Прогрессирующие нарушения мозгового

КРОВООБРАЩЕНИЯ. БАЗИСНОЕ И ДИФФЕРЕНЦИРОВАННОЕ ЛЕЧЕНИЕ НАРУШЕНИЙ МОЗГОВОГО КРОВООБРАЩЕНИЯ

В последние годы отмечается рост хронических форм недостаточности мозгового кровообращения. В настоящее время используется определение дисциркуляторной энцефалопатии (ДЭ) как синдрома прогрессирующего многоочагового или диффузного поражения головного мозга, проявляющегося клиническими неврологическими, нейропсихологическими и/или психическими нарушениями, обусловленными хронической сосудистой мозговой недостаточностью и/или повторными эпизодами острых нарушений мозгового кровообращения (дисгемия, транзиторная ишемическая атака, инсульт). По МКБ-10 упоминаются «церебральный атеросклероз» (I67.2), «прогрессирующая сосудистая лейкоэнцефалопатия» (I 67.2), «гипертензивная энцефалопатия» (I 67.4), «другие уточненные поражения сосудов мозга» (I 67.8), в том числе «ишемия мозга (хроническая)», «цереброваскулярная болезнь неуточненная» (I 67.9).

При атеросклеротической энцефалопатии механизм развития хронической сосудисто-мозговой недостаточности зависит от стадии процесса и определяется формированием территории гипоперфузии головного мозга или артерио-артериальной эмболией из «активированной» атеросклеротической бляшки.

Гипертоническая энцефалопатия развивается при длительном (5–10 лет) повышении артериального давления.

Венозная энцефалопатия связана, с нарушением венозного оттока из полости черепа при сердечно-легочной недостаточности, заболеваниях легких и др.

Ведущим патогенетическим механизмом при ДЭ является ишемия, обусловленная нарастанием комплекса патобиохимических расстройств, связанных с гипоксемией, с одной стороны, и оксидантным стрессом — с другой.

С учетом выраженности симптоматики выделяют три стадии заболевания (по Лихачеву С.А. с соавт., 2006).

I стадия ДЭ, при которой доминируют субъективные расстройства в виде:

· головных болей; · ощущения тяжести в голове;

· повышенной утомляемости; · общей слабости;

· эмоциональной лабильности; · снижения памяти и внимания;

· неустойчивости при ходьбе; · расстройства сна;

· головокружения, чаще несистемного характера.

Клиника

· рефлексы орального автоматизма; · анизорефлексия;

· центральная недостаточность лицевого и подъязычного нервов;

· нарушение координации;

· астенические проявления и снижение памяти легкой степени.

II стадия ДЭ

Жалобы больных во многом аналогичны I стадии, но нарастает:

· частота нарушений памяти;

· частота приступов головокружения;

· снижение трудоспособности;

· неустойчивость при ходьбе.

Клиника:

· очаговая симптоматика; · пирамидная недостаточность;

· амиостатический синдром; · когнитивные нарушения;

· координаторные и глазодвигательные расстройства;

· мнестико-интеллектуальные и эмоциональные нарушения.

III стадия ДЭ

Количество жалоб уменьшается.

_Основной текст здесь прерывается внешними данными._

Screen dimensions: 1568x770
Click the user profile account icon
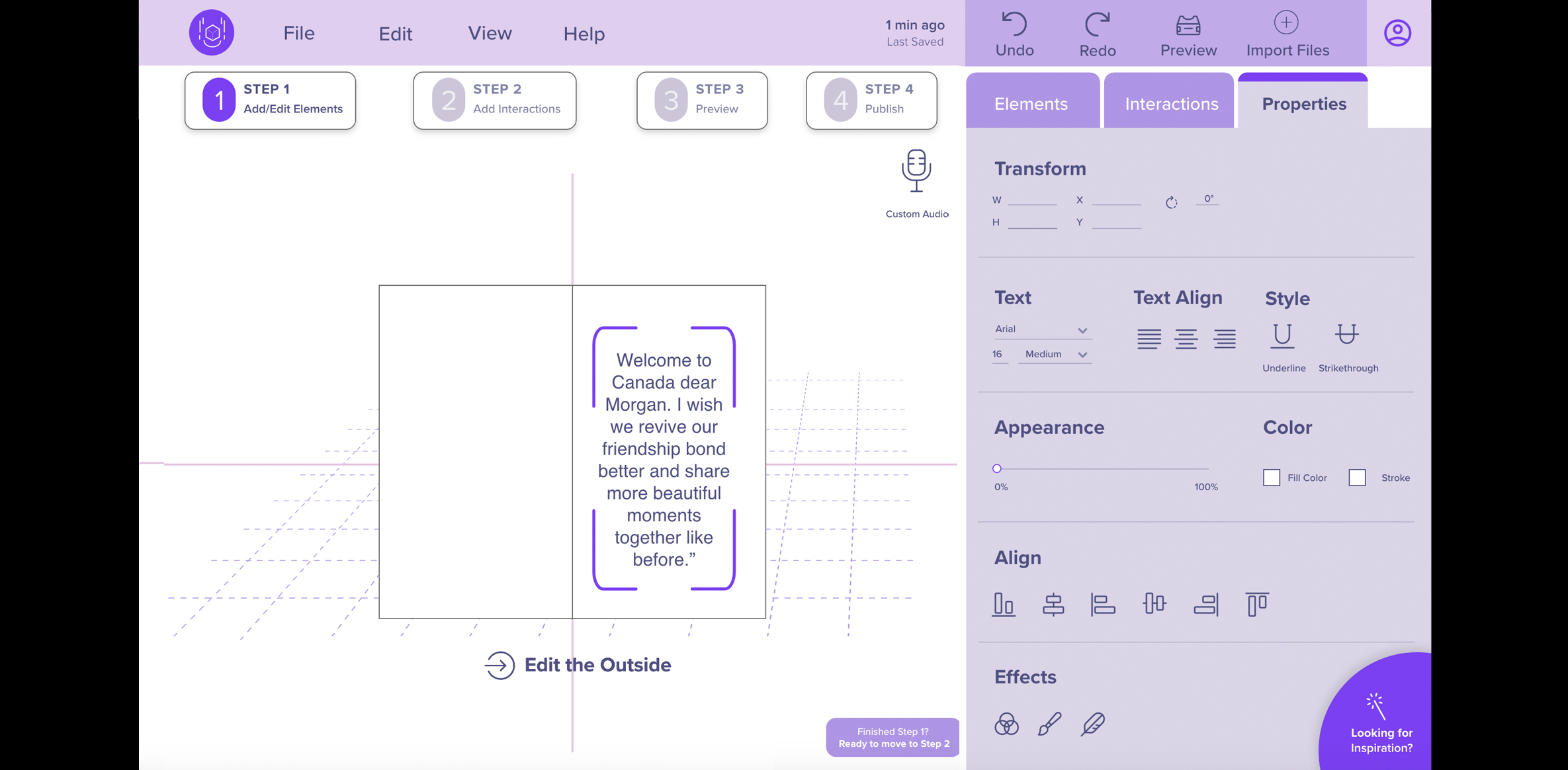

Прогрессирует снижение критики к своему состоянию. Усугубляются объективные неврологические расстройства.

Клиника:

· нарушение координации и походки;

· пирамидный синдром;

· псевдобульбарный синдром;

· паркинсонический синдром;

· амиостатический синдром;

· психоорганический;

· падения, обмороки, эпилептические припадки;

· выраженные когнитивные нарушения.

Больные нетрудоспособны, наблюдается социальная и бытовая дезадаптация. Показана консультация психиатра.

Принципы лечения ДЭ:

· действие на сосудистые факторы риска (атеросклероз, АГ и т.д.);

· профилактика инсультов (медикаментозная и хирургическая);

· восстановление мозгового кровотока;

· улучшение церебрального метаболизма.

Препараты, рекомендуемые для профилактики и лечения хронической ишемии мозга, должны сочетатся с физическими факторами.

Назначают нейропротекторы: аминалон, пикамилон, фенибут, семакс, глицин, церебролизин, винпоцетин, кавинтон, ницерголин. При венозной энцефалопатии назначают эуфиллин, эскузан, глицин.

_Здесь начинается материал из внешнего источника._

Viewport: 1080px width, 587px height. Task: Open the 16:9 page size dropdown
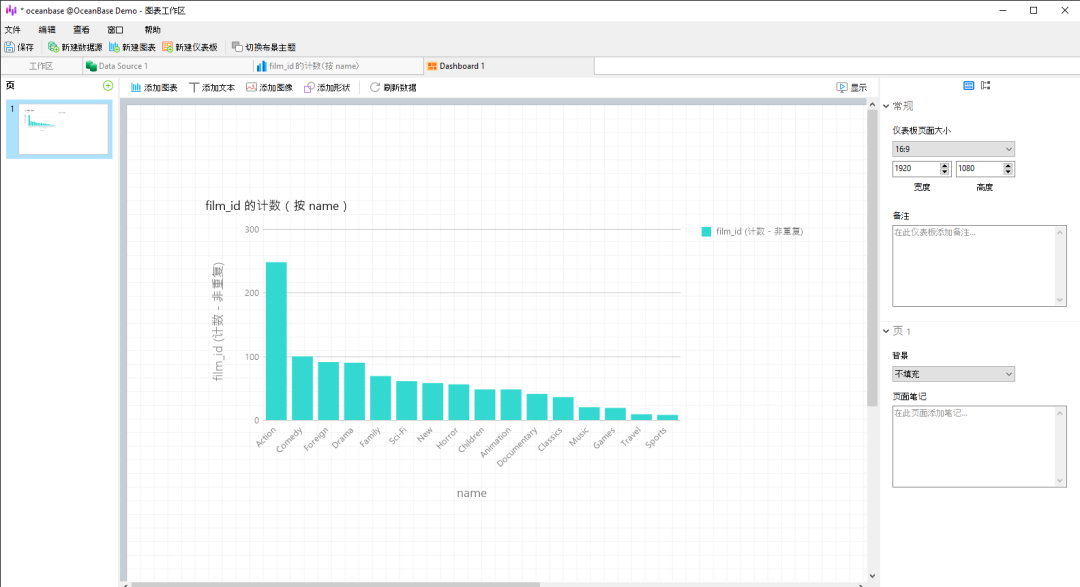point(953,149)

При наличии показаний проводится симптоматическая терапия:

· при головокружении назначаются препараты бетагистина (бетасерк и др.);

· для купирования тошноты и рвоты — метаклопрамид (церукал);

· при наличии эпилептических припадков — противосудорожные препараты с учетом характера приступов (препараты вальпроевой кислоты, карбамазепина и др.);

· при акинетико-ригидном синдроме — амантадин по 50–100 мг 2 раза в сутки, мерапекс, наком и др.

· седативные препараты и антидепрессанты.